Das Attribut heißt „Avantgarde-Folk“, ein Begriff aus längst verrosteten Bedeutungen. Die aber eine Renaissance erleben: In Zeiten beschleunigter Globalisierung scheint die Rückbesinnung auf musikalische Wurzeln Konjunktur zu haben. Wobei der amerikanische Folk sich nie auf das Niveau der europäischen „Volksmusik“ hinunterbegeben hat – er blieb immer bissig und bedeutend. Attraktiv ist er seit jeher der Texte, nicht in der Musik wegen.

Am Samstag sind also die Amerikaner Epiphany Project, die sich als Sprachrohr der ganzen Welt sehen, im Waschhaus zu Gast. Ihre Musik strotzt von zärtlichen Schnörkeln: akzentuiertes Schlagzeug, Klavier und Gesang von Bet Williams, die mit viel Pathos über die leidens- und lebenswerte Welt singt. Die Inspirationen kommen aus allen Ecken des Planeten: Afghanistan, Israel, Irland, Armenien, Türkei – überall hat das Epiphany Project die konservierungswerten musikalischen Quellen aufgesammelt und neu zusammengesetzt. Das Ergebnis könnte melodramatischer nicht sein: Fast schmachtend ist diese Musik voller Fernweh und Verzweiflung, die einen gelähmt zurücklässt. Als ob man eine Weltreise nur mit den Ohren machen würde, eine akustische Kreuzfahrt.
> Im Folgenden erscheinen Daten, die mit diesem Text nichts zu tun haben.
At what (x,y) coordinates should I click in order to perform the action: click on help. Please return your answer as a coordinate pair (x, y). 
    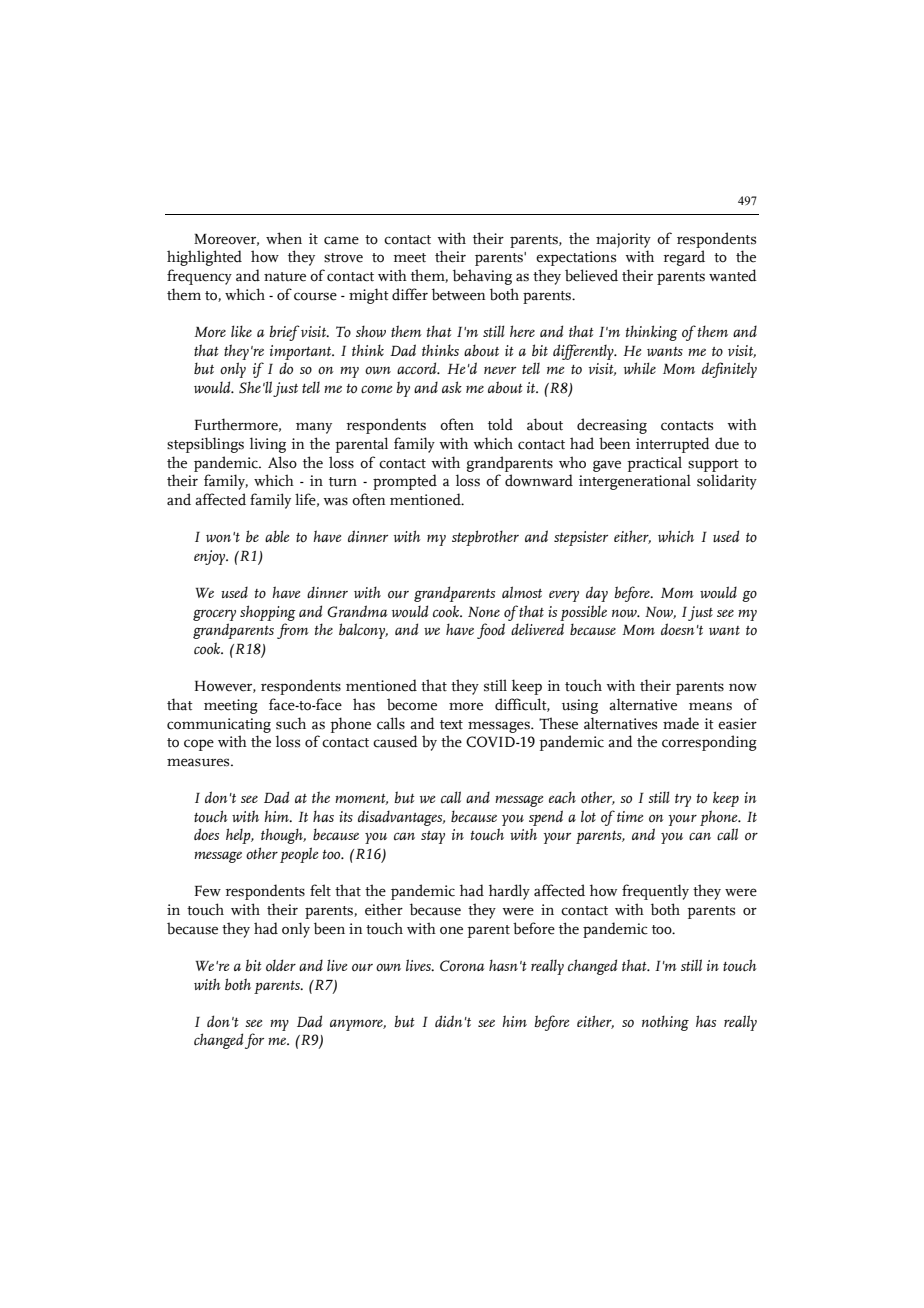
    Looking at the image, I should click on (239, 836).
Wenn es dazu ein Album gäbe, müsste es „The Poet and the Revolution“ heißen – tja, und das tut es auch. Denn mit leise vor sich hin plätschernder Unterhaltung hat die Band so wenig zu tun wie Frank Zappa mit dem Landespolizeiorchester. Wer entführt werden will, dem sei das Konzert ans Herz gelegt: So realistisch wird man so schnell nicht wieder an einem Abend um die Welt reisen dürfen. Oliver Dietrich

Epiphany Project am heutigen Samstag im Waschhaus, Schiffbauergasse. Beginn ist 20 Uhr, der Eintritt kostet 18 Euro an der Abendkasse.